Friday, March 5, 2010

Who Do You Think You Are?

Meet Loma.

Some of you may know Loma already, without even knowing it.  Let me tell you a little bit more about Loma and then, you may see.  Loma was the child of Elmer Deardorff and Mary Selecta Deardorff.  I'd like to tell you that Mary Selecta's last name became Deardorff after she married Elmer in 1864, but their marriage record doesn't indicate that.  My best guess is that Elmer and Mary Selecta were first cousins. (Kissing cousins as your parents=not a great start for Loma.) I've been searching quite a bit for more information about Mary (who usually went just by Selecta).  And I've found her one other time as a 10 year old, but I can't find her or her family anymore than that, so I've been kind of stuck exactly how she and Elmer were related.

Anyway, Loma (perhaps because of her genes?) didn't live terribly long. She was 27 when she died, but it's what she did during the few years she had that made a big impact on an entire family.

She married Victor Lewis.

And they had two daughters, Ethel and Myrtle. (Not exactly my favorite names.)

But her oldest was a boy, Leroy Elsworth. (The story goes that Leroy was born early as Loma and Elmer L.V. were traveling by covered wagon and that he was so small he fit into a cereal crate and that ended up becoming his first crib.)

I always knew Leroy as Roy.  We didn't use any titles with his name because he was from a Quaker background. In fact, in our family, we still don't use many titles. Aunt Bethany sounds uncomfortable and distant and I'd rather just be called Bethany. (My southern sister-in-laws don't seem understand this, and insist on having their children use a title with me.)

Leroy's only son was James Leroy.

(James had a slew of sisters who were mainly named after Leroy's old girlfriends. I really don't know why Leroy's wife, Alice, was okay with this, but I've been told that even a generation ago, women didn't always have a say in the naming of their children like we do today. I can't even imagine.) James married Marilyn and they had five children.  The fourth was a girl, Laurel.

And here's Laurel with her husband, Ronald and their first (I just can't get over how skinny she is here! I certainly did not have a figure like this after Diego was born. So much for genetics. *sigh*)

And that's how I know Loma. She is my mom's great-grandmother. Do you see the resemblance? (Neither do I really. I personally think I look more like Marilyn's mom, but I'll save that for another time.)
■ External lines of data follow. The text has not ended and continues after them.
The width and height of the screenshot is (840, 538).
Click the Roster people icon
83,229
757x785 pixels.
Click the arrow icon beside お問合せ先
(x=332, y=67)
But now to the point of this whole thing.  Starting tonight at 7 Central, there's a new series on NBC called: Who Do You Think You Are? I'm really looking forward to it because I love learning more about the history of my family and why we do the things we do. (Like not using titles with family members.) Typically, I'm not a big fan of reality TV.  I'll take The Office anyday over the likes of Survivor or American Idol. But for this, I'm in! They will be looking at the ancestry of the likes of Sarah Jessica Parker and Emmitt Smith.

But to top it all off, is doing the Ultimate Family History Journey Sweepstakes! And you can register online everyday from now until April 30, 2010. The Grand Prize will be $20,000 to spend on travel expenses (so you'll be able to go back and visit the places your family is from and gather and see original records that are not yet online (Oh, the places I would go!), 8 hours of consultation with 5 geneology experts familar with areas regarding your family history, and an Annual Deluxe World Subscription to their archives for you and 5 family members. But they are also giving 20 First Place Prizes away of the Deluxe World Subscription.  (Right now I just have access to the US records and they are really great, but I feel like I'm getting to the point where it would be nice to have records from places like England, Ireland and Mexico, so the idea of this prize is also pretty cool!)

So, go and register, and while you're there, do a little research of your own!  Maybe you'll find some kissing cousins of your own (but hopefully not).


mpoffman said...

Wonderful, Bethany. But you know you have to take me with you if you win!

Elisabeth Owens said...

I may have to suffer a bit on this trip (seeing as how the purpose of it would be to find where all of our dead relatives have lived and you and Mom would be spending hours researching through boring files in hopes of find yet another dead relative) but I will do it for you. Sign me up! Just don't hold it against me when I go down the street to a coffee shop and all of the boutiques without you. ;)

Elisabeth Owens said...

PS. Mom you are hot! And I hope the gene pool will be in my favor come August.

Jens said...

I use for my family tree. It's pretty cool and most of it is free. Did subscribing to actually help you find anyone?

Bethany said...

Jens, yes, there are a lot of records available through, that aren't available anywhere else on line and they are constantly adding more documents.

Before the "net" was big, my mom, grandmother, and I did a lot of our research at the downtown library. They have a good collection in the basement, but it's not nearly as extensive as what has.